Martha (Sonia Bergamasco) e George (Vinicio Marchioni) sono una coppia americana. Lui insegna nell’università locale, lei è la figlia del rettore. L’ombra del Complesso di Elettra che Martha ha nei confronti del padre è incombente. La figura del rettore, sovrastante come un dio lontano, amplifica il fallimento vero o presunto di George.
Alle 2 di notte inizia il gioco al massacro
Alle 2 di notte, dopo un party tra docenti in casa del rettore, Martha e George invitano a casa Nick, un giovane collega di George, e sua moglie Honey. L’incubo inizia subito. Martha e George cominciano a vomitarsi addosso di tutto, le accuse di una vita, con una violenza verbale e intellettuale che scarnifica e sembra non avere fine. Le parole tagliano più dei coltelli: una demolizione psicologica e morale dell’avversario-coniuge, anche se nelle forme di un comportamento educato.
Gli altri due sono il teatro che permette a George e Martha di torturarsi a vicenda, il pubblico che con la sua presenza testimoniale trasforma in realtà il castello di accuse, risentimenti, odio, rabbia costruito dagli altri due. La voluttà della distruzione per essere completa deve essere però generale: e così ben presto nel massacro vengono invischiati anche Nick e Honey. Che oscillano: a un estremo del pendolo sono anche peggio dei loro ospiti; dall’altro estremo sono invece migliori e sani di mente nella loro banale normalità.
Cosa c’entra la scrittrice britannica Virginia Woolf, precorritrice delle lotte per la parità dei sessi, non è chiaro. George e Martha usano il suo nome per parafrasare la canzoncina Chi ha paura del grande lupo cattivo? (Who's Afraid of the Big Bad Wolf?) sostituendo il suo nome alle parole.
Forse l’autore Edward Albee allude al ruolo della donna, che nel 1962 è ancora ai margini della società? Quindi una donna omologata in pubblico ma fuori dagli schemi nel privato può fare paura? Martha di certo non è il tipo di mogliettina svanita e remissiva che era lo stereotipo della donna americana in quegli anni: cosa che è invece la sua ospite Honey. La parola inglese significa miele, e non è stata scelta a caso.
Le parole costruiscono un mondo di rabbia e alcol
Le parole costruiscono questo mondo di odio sordo e sofferenza, inzuppato di superalcolici, e a volte sembra che Nick e Honey in realtà non esistano, e che siano solo proiezioni costruite a parole. Due alter-ego di George e Martha.
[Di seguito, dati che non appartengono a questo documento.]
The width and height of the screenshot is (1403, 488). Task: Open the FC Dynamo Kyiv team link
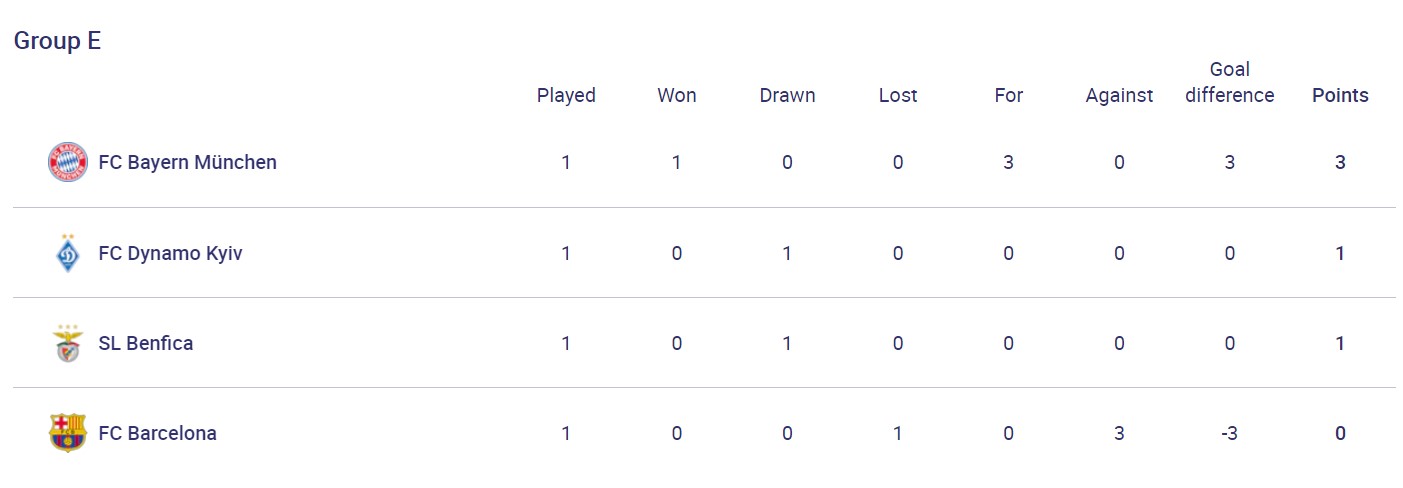(x=170, y=253)
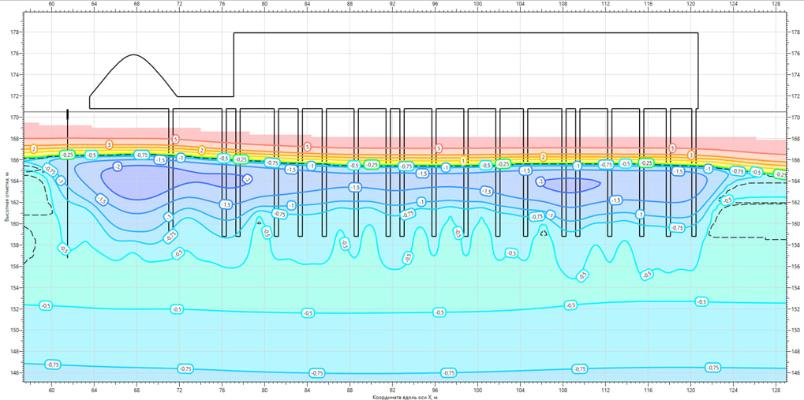Click the 178 tick on left axis

(x=15, y=31)
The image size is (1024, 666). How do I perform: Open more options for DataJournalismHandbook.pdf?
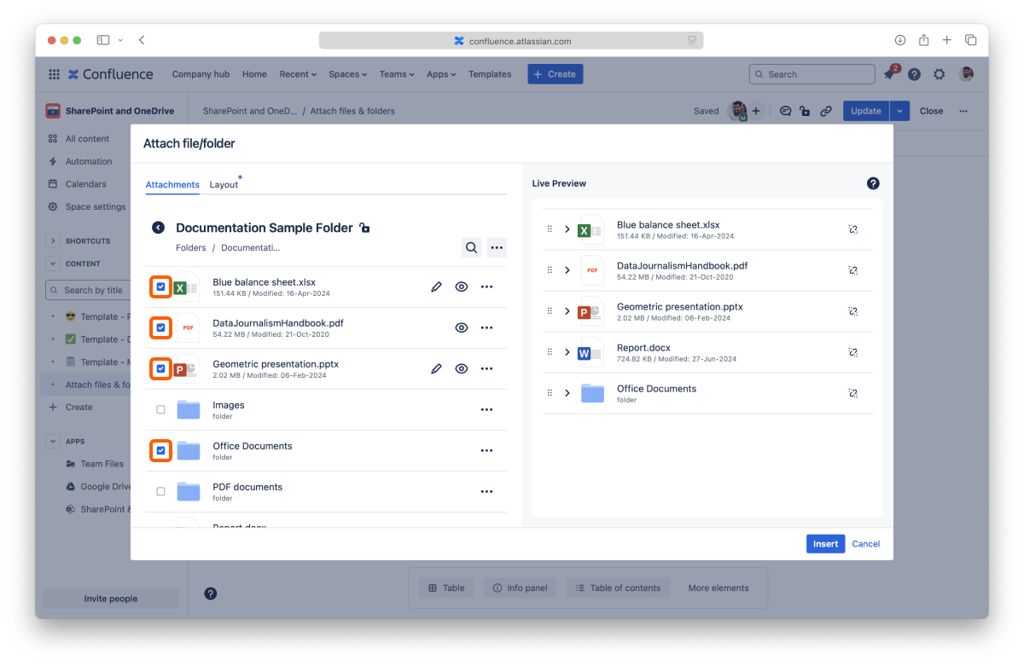pyautogui.click(x=487, y=328)
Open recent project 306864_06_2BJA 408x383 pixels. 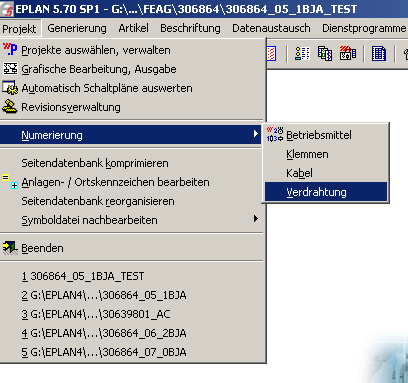point(104,333)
La recitazione è perfetta. Chi è abituato a vedere Sonia Bergamasco in certe parti televisive (come Livia, la fidanzata-pesce lesso di Montalbano) sarà scioccato vedendola interpretare in modo chirurgico quel fascio di nervi, nevrosi, ansia, odio, risentimento, alcool e cinismo che è Martha.
Vinicio Marchioni si muove a scatti, con gesti caricati e caricaturali: come quel suo accavallare le gambe in un gesto rimarcato, di una normalità ostentata. Tutto indica che il confine tra normalità e pazzia è labile e pericolosamente vicino. Ottima la recitazione di Ludovico Fededegni e Paola Giannini, che con la loro 'normalità' mettono in luce la follia degli altri due.
Alla fine c’è anche il dubbio che in realtà Nick e Honey siano stati chiamati apposta per permettere a Martha e George di mettere in scena il loro amore malato, dove l’incontro-scontro sessuale viene risolto esclusivamente sul piano cerebrale. Questo, in pratica, sarebbe il modo di George e Martha di vivere il loro rapporto.
Nel 1962 in America una coppia con un tale livello di conflittualità avrebbe divorziato, ma George e Martha non sembrano avere alcuna intenzione di separarsi: e così il loro rapporto malato diventa specchio e metafora della società americana del dopoguerra e di tutte le sue storture.